In this section we will be looking exclusively at linear second order differential equations. The most common linear second order differential equation is in the type.

 p (t ) y′′ + q (t) y′ + r (t ) y = g (t )  ....... (1)

Actually, we will hardly ever look at non-constant coefficient linear second order differential equations. In the section where we suppose constant coefficients we will use the subsequent differential equation.
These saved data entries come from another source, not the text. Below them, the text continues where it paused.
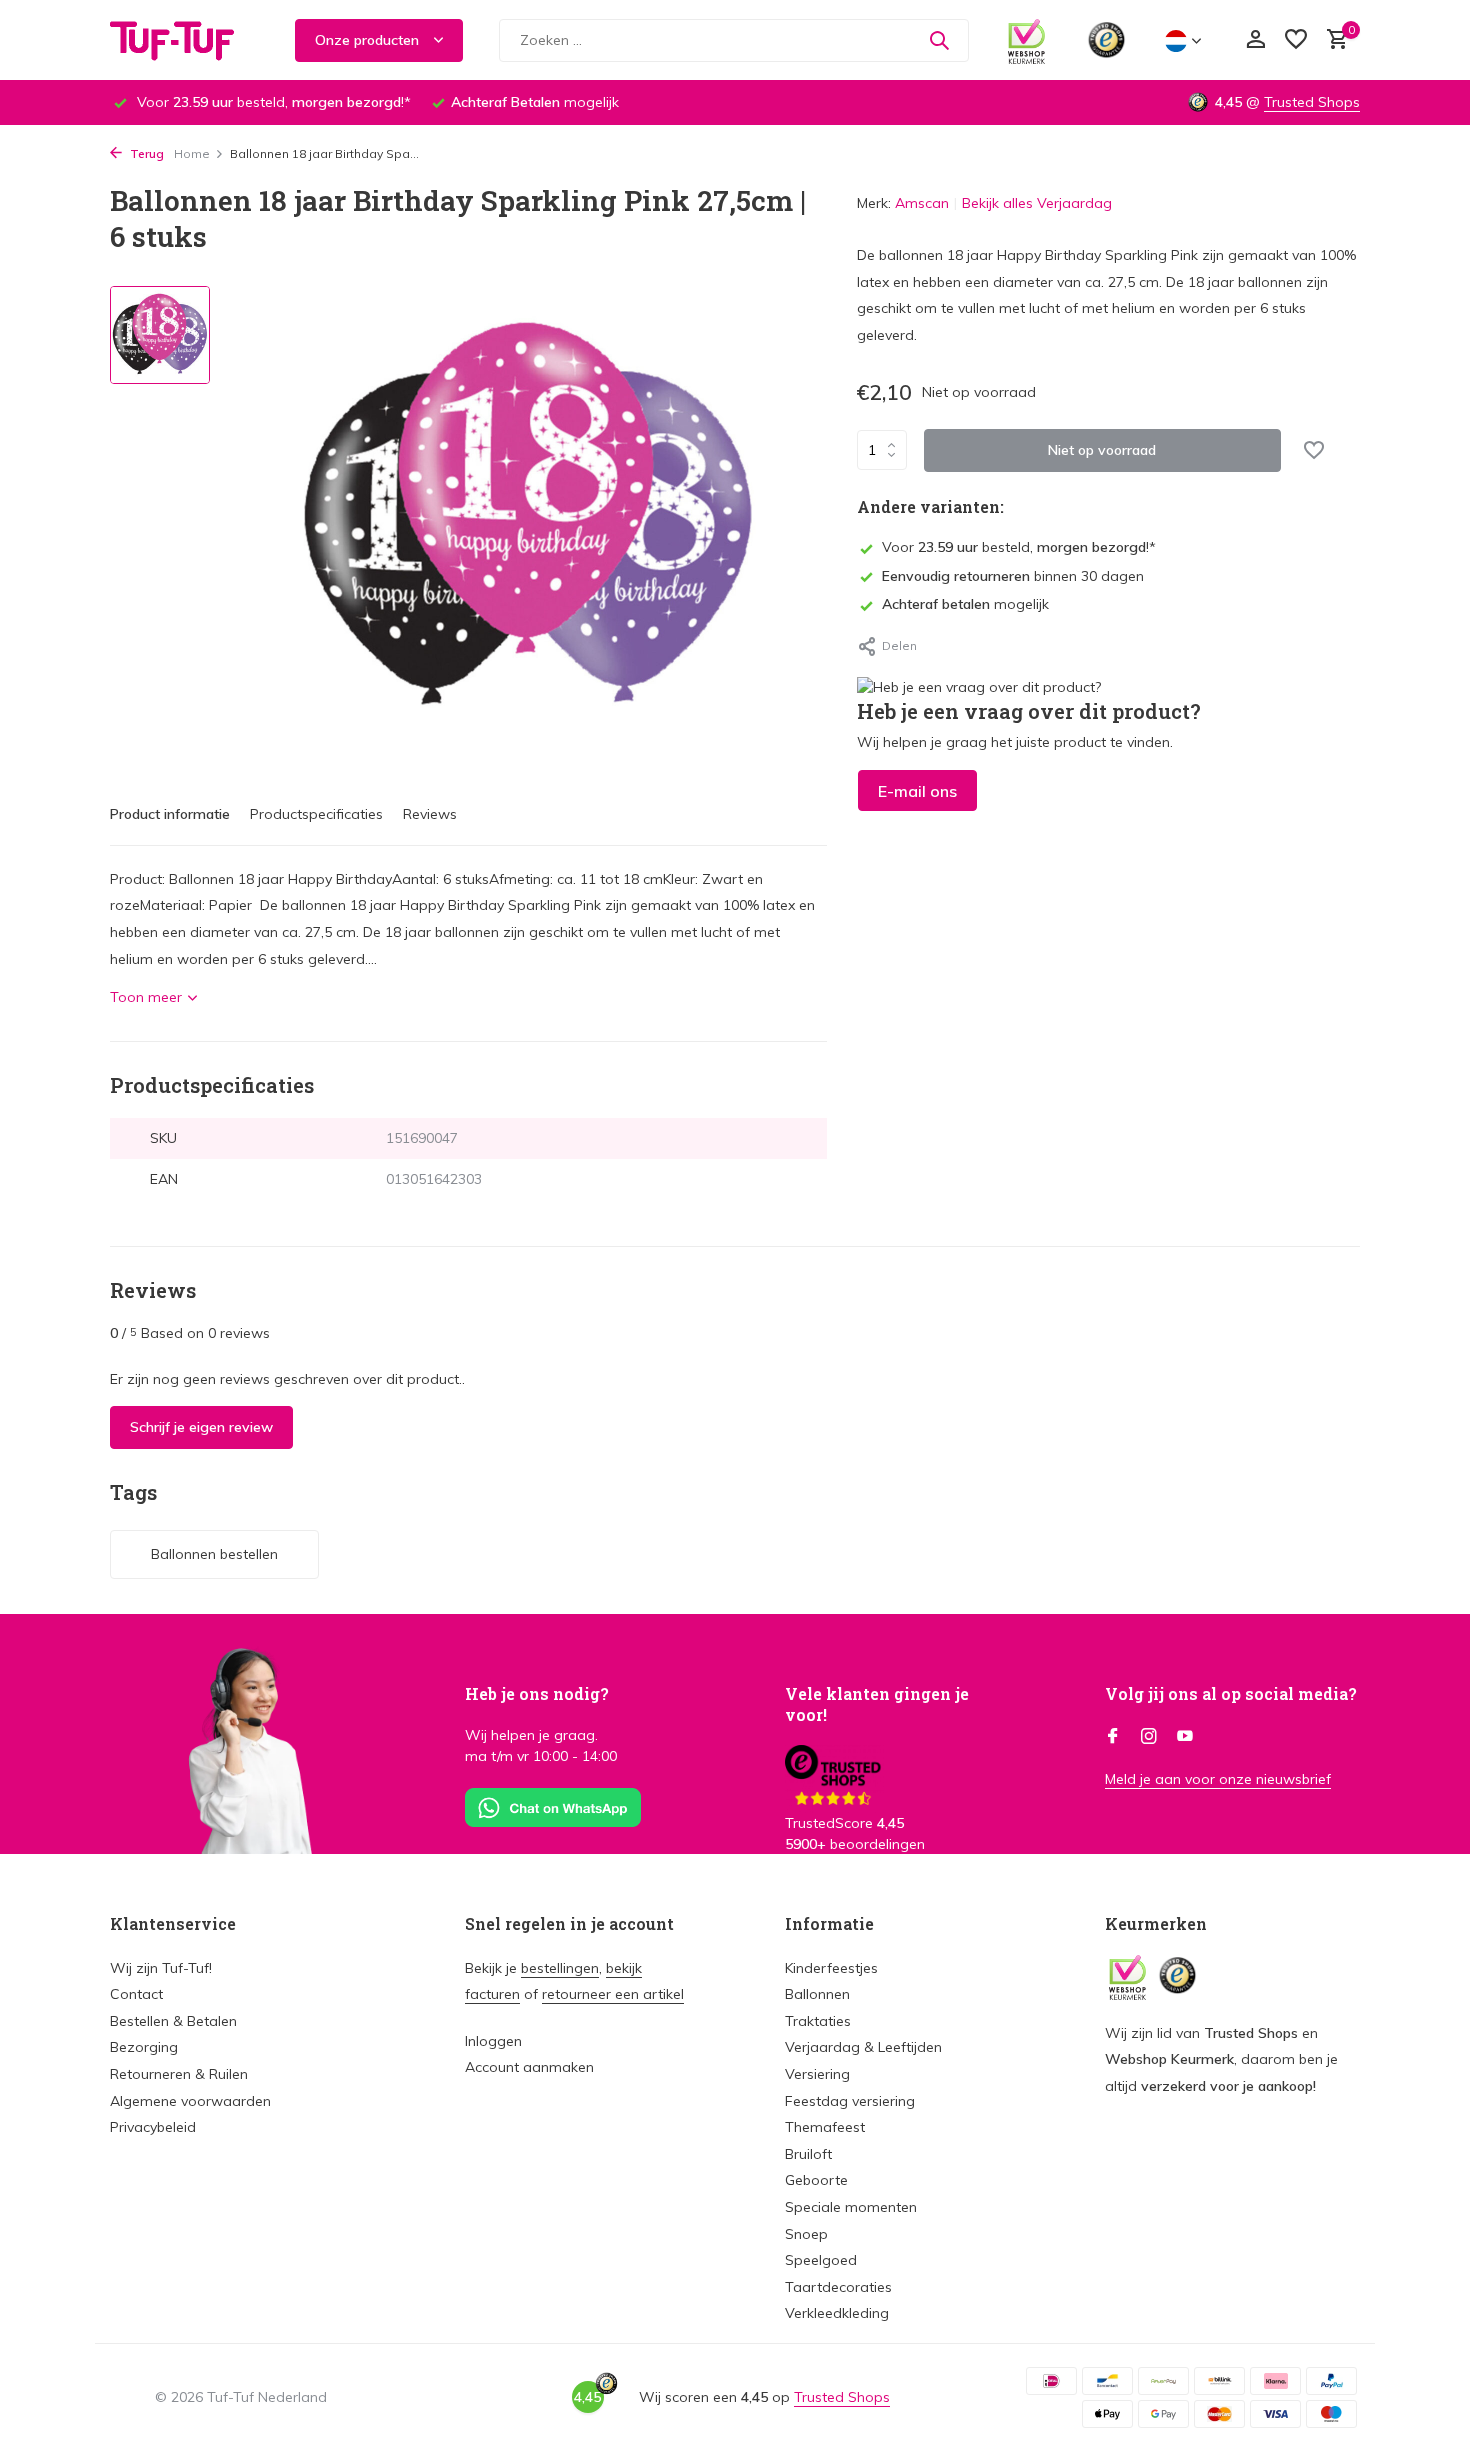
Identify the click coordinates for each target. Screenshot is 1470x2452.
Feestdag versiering (850, 2101)
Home (192, 153)
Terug (145, 153)
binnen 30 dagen (1013, 576)
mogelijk (965, 604)
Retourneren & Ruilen (179, 2074)
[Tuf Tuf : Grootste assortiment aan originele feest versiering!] (185, 40)
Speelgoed (821, 2260)
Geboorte (816, 2180)
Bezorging (144, 2047)
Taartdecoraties (838, 2287)
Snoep (806, 2234)
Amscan (922, 203)
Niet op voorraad (1102, 449)
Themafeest (825, 2127)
 ay′′ + by′ + cy+= g (t )   .... (2)

 Where, probably we will utilize (1) only to make the point that specific facts, theorems, properties, or/and techniques can be used along with the non-constant form. Though, most of the time we will be using (2) as this can be fairly not easy to solve second order non-constant coefficient differential equations.

Firstly we will make our life easier through looking at differential equations along with g(t) = 0. As g(t) = 0 we call the differential equation homogeneous and as g (t ) ≠ 0 we call the differential equation non-homogeneous.

Therefore, let's start thinking about how to go regarding solving a constant homogeneous, coefficient, linear, second order differential equation. Now there is the general constant linear, coefficient, second order differential equation or homogeneous equation.

ay′′ + by′ + cy = 0

It's almost certainly best to start off with an illustration. This illustration will guide us to a very significant fact that we will use in every problem by this point on. The illustration will also provide us clues into how to go regarding to solving these in general.